Why Your Text Reviews Are Not Converting Visitors Into Clients (And What To Do About It)
Most service businesses are collecting reviews the wrong way.
Not because the reviews are bad. Not because the clients are not happy. But because text just does not do what a real person on camera does. And if you have spent any time wondering why people are landing on your website and not getting in touch, this is often where the problem starts.
The website problem nobody talks about
Think about what a typical service business website looks like. A list of services. A page that says something like “what our clients say” with a handful of quotes in a nice italic font. Maybe a five star rating somewhere. Maybe a logo wall.
And then you wait.
The issue is that none of that creates a genuine connection. People scroll past text reviews in about half a second. They register a general vibe and move on. And because almost every business now has a five star Google rating, those ratings have stopped communicating what they were supposed to. When everyone has the same score, the score stops meaning anything.
What is actually missing from most websites is the equivalent of someone leaning over and saying “I have worked with these people, here is what it was actually like.” That is the thing that tips someone from browsing to enquiring.
What a video testimonial actually does
A two minute video of your best client talking about what it was like to work with you does something text cannot do. It creates an emotional connection. You can hear the tone of voice. You can see the person. You understand whether this is someone like you, talking about a situation like yours.
It also does not require you to be present. It works on your website while you sleep. It works in a proposal when you are not in the room. It works on LinkedIn when someone is scrolling through and does not even know they were looking for you yet.
The businesses that are winning right now are the ones leaning into this. Not the biggest businesses with the biggest budgets. Often the smaller, local businesses that had the nerve to ask a happy client to sit in front of a camera for ten minutes.
Why text testimonials fall short
Here is the other problem with text reviews specifically. No matter how genuine they are, no matter how carefully you have kept the exact words the client used, it always looks like you wrote them. Because you posted them. Because they live on your website. The reader knows that.
A video removes that entirely. The client is right there. Speaking in their own voice. Saying things you would never say about yourself.
There is also something worth noting about the five star review situation. Everyone has them now. People go on Google, they see five stars, they see five stars, they see five stars. The rating becomes background noise. What actually makes someone stop is a real person with a real story.
How to structure the shoot
You do not need a big production budget for this. You do not need to hire a crew. What you need is a happy client, a decent camera, and three questions.
The three questions that work every time are:
What was the situation before we started working together? What was the experience like? What changed?
That is it. No script. Give the client the questions in advance so they can think about it, but do not hand them bullet points to read from. The goal is a genuine conversation, not a rehearsed speech. The less polished it sounds the more people trust it.

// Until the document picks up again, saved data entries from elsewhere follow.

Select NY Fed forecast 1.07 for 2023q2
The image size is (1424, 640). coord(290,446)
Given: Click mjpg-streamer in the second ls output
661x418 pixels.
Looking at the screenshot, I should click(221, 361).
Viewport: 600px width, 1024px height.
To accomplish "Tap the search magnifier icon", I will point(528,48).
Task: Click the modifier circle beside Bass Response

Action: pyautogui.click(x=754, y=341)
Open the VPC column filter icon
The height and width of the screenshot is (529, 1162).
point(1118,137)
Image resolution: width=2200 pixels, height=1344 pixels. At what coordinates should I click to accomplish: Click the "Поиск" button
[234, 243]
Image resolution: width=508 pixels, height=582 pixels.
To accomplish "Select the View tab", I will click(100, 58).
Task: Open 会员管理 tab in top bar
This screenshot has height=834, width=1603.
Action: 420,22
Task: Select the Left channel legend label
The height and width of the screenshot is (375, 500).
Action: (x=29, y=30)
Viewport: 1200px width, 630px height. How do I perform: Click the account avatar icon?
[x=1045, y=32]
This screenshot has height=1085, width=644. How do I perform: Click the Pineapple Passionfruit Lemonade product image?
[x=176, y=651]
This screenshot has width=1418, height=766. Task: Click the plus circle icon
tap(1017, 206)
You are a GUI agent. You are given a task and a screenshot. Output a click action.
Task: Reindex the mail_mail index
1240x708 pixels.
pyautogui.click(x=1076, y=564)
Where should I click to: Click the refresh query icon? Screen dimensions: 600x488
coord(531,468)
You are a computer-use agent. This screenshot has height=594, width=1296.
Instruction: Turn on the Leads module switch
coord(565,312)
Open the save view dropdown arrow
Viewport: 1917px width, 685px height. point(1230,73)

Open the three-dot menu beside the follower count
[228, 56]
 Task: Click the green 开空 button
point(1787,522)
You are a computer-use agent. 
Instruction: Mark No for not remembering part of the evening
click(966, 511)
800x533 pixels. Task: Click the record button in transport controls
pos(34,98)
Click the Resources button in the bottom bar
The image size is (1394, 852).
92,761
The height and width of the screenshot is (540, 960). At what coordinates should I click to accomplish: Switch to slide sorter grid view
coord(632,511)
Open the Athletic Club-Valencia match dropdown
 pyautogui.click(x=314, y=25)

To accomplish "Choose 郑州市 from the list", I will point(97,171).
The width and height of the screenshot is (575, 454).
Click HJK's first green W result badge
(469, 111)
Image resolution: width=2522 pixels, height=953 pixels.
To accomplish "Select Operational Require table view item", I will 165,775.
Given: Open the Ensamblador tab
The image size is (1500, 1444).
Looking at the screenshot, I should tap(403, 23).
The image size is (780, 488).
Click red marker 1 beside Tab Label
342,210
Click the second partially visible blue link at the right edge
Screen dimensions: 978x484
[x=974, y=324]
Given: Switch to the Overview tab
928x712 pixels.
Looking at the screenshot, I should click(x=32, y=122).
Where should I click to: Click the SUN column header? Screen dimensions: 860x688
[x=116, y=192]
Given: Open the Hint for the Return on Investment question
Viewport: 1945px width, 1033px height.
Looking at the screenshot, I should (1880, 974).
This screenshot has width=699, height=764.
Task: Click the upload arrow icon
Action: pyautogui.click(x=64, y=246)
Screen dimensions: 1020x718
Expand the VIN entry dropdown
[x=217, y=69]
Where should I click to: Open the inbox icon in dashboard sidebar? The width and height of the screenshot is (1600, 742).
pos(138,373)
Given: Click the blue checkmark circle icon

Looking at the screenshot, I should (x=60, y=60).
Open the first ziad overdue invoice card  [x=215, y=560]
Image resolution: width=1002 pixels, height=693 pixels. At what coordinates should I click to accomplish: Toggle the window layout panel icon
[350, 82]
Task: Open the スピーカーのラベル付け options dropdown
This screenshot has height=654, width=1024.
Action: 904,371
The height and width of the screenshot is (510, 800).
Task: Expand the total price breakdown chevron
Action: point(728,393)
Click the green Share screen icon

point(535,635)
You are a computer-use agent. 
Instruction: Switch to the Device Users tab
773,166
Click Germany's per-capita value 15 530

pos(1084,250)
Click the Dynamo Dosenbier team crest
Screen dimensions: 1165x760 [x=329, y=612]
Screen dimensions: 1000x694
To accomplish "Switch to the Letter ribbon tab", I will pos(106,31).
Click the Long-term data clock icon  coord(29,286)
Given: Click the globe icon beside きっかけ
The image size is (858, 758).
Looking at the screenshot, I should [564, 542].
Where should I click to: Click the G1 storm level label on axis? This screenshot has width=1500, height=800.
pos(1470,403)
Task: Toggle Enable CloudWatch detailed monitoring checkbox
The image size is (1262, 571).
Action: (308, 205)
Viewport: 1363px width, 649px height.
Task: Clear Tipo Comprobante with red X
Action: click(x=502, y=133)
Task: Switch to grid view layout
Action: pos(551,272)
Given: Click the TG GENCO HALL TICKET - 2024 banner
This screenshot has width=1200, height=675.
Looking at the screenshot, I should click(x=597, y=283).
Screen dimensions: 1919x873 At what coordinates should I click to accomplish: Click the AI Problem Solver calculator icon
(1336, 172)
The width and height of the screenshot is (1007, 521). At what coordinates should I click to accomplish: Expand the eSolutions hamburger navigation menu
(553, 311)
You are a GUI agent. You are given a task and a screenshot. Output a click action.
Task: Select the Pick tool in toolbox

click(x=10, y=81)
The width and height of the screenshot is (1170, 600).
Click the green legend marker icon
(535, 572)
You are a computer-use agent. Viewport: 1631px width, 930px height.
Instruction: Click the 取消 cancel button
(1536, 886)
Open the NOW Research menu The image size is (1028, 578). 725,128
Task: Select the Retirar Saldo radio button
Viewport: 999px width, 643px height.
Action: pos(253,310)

A couple of practical notes. Some clients get nervous on camera. Do a few takes. Have a proper conversation with them first to warm them up. Get them comfortable before you start rolling. If you want to make an event of it, bring in a few clients at once, have a bit of a celebration, and set up a room where people can come and go. You end up with content and a genuine energy that shows on camera.
Where the footage goes
Once you have it, use it everywhere. On the relevant service page on your website. On LinkedIn. In proposals, where you can send a link to a specific video that matches what the prospect is considering. You do not need it to live publicly if that works better. A private link sent to one person in a proposal is still doing the job.
The businesses that use this well are the ones who think of it as a sales asset rather than just a marketing nice-to-have. It is not a box-ticking exercise. It is the equivalent of having your best client in the room every time someone looks you up.
What to do next
If you have got a happy client and you have not filmed them yet, that is probably the first thing worth fixing. It does not have to be perfect. It has to be genuine.